Higgins pushed his steel eyes against Lucus. Lucus didn’t fold. Higgins bargained in the radio with the warden.
“That a TV news helicopter I hear chopping close?” said Lucus.
Higgins lowered his radio. Told Lucus: “Go.”
Sam, Kevin, and Darnell, Cooley and J.C. and Manster, Jerome and the O.T. posse, Barry, Higgins, and the admin — everybody watched Lucus. Heard him yell to Twitch that he was coming up. Heard him talking about deals, making it cool. Watched Lucus climb that spiral staircase as his words faded in the October wind. Watched three men on a platform high above the yard. Watched them with cold eyes and sniper-scoped rifles — for maybe ten minutes: Nobody took their eyes off the three men to time it.
A helicopter chopped the air above the institution.
Movement on the ledge — a sliver of glistening steel tumbled down through the sky to the yard.
Guard Adkins scurried down the water-tower steps.
Higgins, into the radio: “No fire! Repeat, no fire!”
Half a dozen guards grabbed Twitch when he reached the bottom of the stairs, handcuffed him, and led him away. Everybody knew the guards would use rubber hoses on him inside, but even the meanest jerk knew the deal had to stand.
Lucus walked toward Higgins and H.L.S.
Higgins said something to the captain, who frowned, but nodded when the message was repeated as a command.
The captain and two of his shotgun boys marched through the crowd of prisoners. Marched up to Kevin.

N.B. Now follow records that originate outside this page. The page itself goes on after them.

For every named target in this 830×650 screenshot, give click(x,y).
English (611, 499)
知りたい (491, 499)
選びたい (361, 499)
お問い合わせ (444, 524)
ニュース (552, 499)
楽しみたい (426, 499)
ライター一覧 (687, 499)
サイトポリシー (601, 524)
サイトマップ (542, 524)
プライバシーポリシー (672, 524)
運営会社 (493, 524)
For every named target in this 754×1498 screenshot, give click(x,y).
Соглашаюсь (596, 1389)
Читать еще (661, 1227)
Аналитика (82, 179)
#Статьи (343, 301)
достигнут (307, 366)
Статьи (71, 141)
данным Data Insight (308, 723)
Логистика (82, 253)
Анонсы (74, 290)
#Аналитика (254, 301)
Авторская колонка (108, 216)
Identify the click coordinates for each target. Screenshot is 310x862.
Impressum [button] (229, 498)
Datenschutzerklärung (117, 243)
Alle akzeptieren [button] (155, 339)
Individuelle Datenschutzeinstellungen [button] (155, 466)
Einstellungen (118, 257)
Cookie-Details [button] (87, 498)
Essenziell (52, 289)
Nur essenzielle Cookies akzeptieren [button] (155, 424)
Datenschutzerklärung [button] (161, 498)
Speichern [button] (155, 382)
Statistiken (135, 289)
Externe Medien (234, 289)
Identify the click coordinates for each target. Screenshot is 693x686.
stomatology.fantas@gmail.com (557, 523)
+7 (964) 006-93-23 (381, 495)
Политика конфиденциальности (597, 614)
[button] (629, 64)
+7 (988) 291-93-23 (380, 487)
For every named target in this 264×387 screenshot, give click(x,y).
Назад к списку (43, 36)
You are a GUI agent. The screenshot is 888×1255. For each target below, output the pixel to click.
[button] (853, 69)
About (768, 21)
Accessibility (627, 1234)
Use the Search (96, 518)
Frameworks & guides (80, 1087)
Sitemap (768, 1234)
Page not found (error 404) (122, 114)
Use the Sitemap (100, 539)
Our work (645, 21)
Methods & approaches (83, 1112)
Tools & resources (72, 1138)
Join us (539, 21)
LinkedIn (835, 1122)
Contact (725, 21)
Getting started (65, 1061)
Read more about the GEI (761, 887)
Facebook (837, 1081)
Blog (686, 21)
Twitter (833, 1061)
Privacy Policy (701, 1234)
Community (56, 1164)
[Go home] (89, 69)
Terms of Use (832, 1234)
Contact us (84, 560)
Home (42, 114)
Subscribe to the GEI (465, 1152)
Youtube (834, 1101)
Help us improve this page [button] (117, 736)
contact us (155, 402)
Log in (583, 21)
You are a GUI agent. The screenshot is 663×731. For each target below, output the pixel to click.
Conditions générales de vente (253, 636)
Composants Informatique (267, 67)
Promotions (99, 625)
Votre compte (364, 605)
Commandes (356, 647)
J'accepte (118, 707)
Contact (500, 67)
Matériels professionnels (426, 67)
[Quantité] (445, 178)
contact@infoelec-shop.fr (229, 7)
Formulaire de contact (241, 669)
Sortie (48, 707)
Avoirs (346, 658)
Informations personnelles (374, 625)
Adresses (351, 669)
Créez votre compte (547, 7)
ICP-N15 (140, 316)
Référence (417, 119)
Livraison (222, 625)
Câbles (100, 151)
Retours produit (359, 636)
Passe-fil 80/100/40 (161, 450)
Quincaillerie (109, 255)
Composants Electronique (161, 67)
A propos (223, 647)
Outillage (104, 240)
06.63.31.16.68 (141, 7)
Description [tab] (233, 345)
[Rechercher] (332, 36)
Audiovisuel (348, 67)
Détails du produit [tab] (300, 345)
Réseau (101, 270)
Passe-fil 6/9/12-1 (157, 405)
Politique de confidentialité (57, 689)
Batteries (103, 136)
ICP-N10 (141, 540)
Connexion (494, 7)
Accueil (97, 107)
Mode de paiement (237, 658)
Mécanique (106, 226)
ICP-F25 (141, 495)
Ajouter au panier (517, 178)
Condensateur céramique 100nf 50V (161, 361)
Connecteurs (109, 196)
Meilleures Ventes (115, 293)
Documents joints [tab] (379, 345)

“You!” yelled the captain. “Let’s go!”
“Me?” said Kevin as the shotguns swung his way. “Hey! What’s this shit? I didn’t do anything! I didn’t do anything!”
And as the guards hustled him away to pack his personal gear, the yard watched.
Higgins nodded to Lucus, went home to his family.
The Klaxon sounded “Return to cells.” Shotguns on the yard watched everybody shuffling back inside.
J.C. was lost in the crowd.
For a heartbeat, Lucus glimpsed Jerome and the O.T. posse.
Roll up on that boy next yard time, thought Lucus. Brace him, but let him back down. His posse won’t be so hot to dance with me, and he’ll know it. The Word will advise him to keep his cool: The chump he wanted ain’t around no more, the beef is over, and a respected, evil dude like me … Word is, don’t mess with Lucus.
Walking beside Lucus, like he was reading the man’s mind, H.L.S. said: “What about our spy boy Darnell?”
“Oh, I’ll think of something for Jackster.”